▶ Input data
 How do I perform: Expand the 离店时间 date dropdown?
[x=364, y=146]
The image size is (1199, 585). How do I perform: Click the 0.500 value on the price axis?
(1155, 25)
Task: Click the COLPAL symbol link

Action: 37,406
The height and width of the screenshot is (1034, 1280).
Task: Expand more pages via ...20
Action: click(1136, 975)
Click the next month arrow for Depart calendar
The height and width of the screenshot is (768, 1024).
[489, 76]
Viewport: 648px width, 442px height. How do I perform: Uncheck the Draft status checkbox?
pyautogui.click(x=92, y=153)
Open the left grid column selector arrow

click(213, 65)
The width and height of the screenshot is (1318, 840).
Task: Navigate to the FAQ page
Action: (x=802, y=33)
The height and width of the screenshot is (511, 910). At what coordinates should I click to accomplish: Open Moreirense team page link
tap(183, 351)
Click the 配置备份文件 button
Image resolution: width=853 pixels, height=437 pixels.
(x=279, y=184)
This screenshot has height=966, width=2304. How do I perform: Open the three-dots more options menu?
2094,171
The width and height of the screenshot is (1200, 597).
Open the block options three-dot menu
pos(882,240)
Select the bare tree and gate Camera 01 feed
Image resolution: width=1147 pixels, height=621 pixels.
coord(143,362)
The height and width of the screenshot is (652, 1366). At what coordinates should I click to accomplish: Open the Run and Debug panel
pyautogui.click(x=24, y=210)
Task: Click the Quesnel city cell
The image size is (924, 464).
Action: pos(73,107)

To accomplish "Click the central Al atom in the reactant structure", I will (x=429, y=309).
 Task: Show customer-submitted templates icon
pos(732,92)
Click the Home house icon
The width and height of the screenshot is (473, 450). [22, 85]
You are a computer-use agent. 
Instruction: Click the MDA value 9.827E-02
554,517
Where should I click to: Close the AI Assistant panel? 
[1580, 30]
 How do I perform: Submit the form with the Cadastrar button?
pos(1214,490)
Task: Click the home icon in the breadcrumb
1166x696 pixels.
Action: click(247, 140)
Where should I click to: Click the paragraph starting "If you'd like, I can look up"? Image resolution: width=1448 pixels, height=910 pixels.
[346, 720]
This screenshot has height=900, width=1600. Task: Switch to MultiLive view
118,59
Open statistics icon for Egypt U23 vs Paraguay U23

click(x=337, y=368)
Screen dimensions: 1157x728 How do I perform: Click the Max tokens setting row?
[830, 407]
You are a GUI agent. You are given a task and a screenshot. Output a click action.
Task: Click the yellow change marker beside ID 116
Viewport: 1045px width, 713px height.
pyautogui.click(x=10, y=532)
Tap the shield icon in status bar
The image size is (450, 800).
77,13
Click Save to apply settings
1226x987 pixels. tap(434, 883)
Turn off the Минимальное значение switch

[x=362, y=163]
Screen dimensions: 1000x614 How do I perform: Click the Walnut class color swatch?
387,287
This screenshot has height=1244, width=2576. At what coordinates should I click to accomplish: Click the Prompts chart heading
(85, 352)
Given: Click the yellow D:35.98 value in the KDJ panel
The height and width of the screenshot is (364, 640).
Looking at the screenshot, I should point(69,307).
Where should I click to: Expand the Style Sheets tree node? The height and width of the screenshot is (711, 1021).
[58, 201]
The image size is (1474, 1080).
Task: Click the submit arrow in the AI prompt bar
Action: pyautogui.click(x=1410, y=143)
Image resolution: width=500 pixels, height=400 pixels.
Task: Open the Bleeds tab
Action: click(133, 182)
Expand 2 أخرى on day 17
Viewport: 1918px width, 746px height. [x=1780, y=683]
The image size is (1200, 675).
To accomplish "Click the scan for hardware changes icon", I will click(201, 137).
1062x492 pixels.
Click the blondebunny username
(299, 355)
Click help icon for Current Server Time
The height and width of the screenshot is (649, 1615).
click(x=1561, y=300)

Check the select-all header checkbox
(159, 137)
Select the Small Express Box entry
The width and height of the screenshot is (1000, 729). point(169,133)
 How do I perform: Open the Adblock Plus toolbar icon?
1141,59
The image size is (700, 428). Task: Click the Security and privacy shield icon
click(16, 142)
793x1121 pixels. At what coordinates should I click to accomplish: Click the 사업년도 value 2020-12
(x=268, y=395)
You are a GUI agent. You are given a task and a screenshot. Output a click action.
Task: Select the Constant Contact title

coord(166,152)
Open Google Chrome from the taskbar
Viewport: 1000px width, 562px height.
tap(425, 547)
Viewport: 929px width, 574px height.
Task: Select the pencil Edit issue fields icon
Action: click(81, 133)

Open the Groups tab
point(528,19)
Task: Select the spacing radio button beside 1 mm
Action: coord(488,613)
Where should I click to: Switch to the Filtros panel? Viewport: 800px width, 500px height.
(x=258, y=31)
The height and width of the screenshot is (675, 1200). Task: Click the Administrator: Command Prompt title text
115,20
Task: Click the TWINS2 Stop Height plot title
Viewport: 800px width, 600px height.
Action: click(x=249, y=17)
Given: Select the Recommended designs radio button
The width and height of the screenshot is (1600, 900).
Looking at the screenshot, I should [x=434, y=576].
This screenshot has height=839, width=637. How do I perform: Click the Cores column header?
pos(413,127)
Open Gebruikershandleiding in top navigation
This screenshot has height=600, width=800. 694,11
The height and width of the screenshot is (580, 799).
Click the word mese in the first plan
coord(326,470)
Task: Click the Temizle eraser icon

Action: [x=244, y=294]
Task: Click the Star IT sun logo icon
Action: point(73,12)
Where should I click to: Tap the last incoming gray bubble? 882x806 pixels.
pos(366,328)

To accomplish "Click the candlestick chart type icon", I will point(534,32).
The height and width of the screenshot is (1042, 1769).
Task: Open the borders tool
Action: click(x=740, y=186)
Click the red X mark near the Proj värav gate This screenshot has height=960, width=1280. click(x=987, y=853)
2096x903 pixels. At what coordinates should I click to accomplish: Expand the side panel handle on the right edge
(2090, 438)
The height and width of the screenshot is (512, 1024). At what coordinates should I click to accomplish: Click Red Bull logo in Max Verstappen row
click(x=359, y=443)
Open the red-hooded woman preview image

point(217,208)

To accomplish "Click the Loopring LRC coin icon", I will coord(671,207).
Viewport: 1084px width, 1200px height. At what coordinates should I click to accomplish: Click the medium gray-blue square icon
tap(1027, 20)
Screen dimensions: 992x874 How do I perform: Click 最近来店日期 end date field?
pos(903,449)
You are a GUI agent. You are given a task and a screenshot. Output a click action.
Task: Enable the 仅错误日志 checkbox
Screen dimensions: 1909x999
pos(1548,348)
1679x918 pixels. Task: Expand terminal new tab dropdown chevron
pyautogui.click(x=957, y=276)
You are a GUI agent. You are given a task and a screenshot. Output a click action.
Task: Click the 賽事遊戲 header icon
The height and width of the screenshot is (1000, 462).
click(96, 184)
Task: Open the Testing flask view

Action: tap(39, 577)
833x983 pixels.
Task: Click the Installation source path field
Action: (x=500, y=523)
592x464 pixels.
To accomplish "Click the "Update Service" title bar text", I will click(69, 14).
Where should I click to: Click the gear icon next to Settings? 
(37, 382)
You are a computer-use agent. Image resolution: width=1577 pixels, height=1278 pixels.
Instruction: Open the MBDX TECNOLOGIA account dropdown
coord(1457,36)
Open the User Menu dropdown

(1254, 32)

▶ Work to be completed
The response must hold only the lines above from the line with "1679x918 pixels. Task: Expand" through the line with "Task: Click the 賽事遊戲 header icon", each copied exactly, both ends kept.

▶ Solution for this problem
1679x918 pixels. Task: Expand terminal new tab dropdown chevron
pyautogui.click(x=957, y=276)
You are a GUI agent. You are given a task and a screenshot. Output a click action.
Task: Click the 賽事遊戲 header icon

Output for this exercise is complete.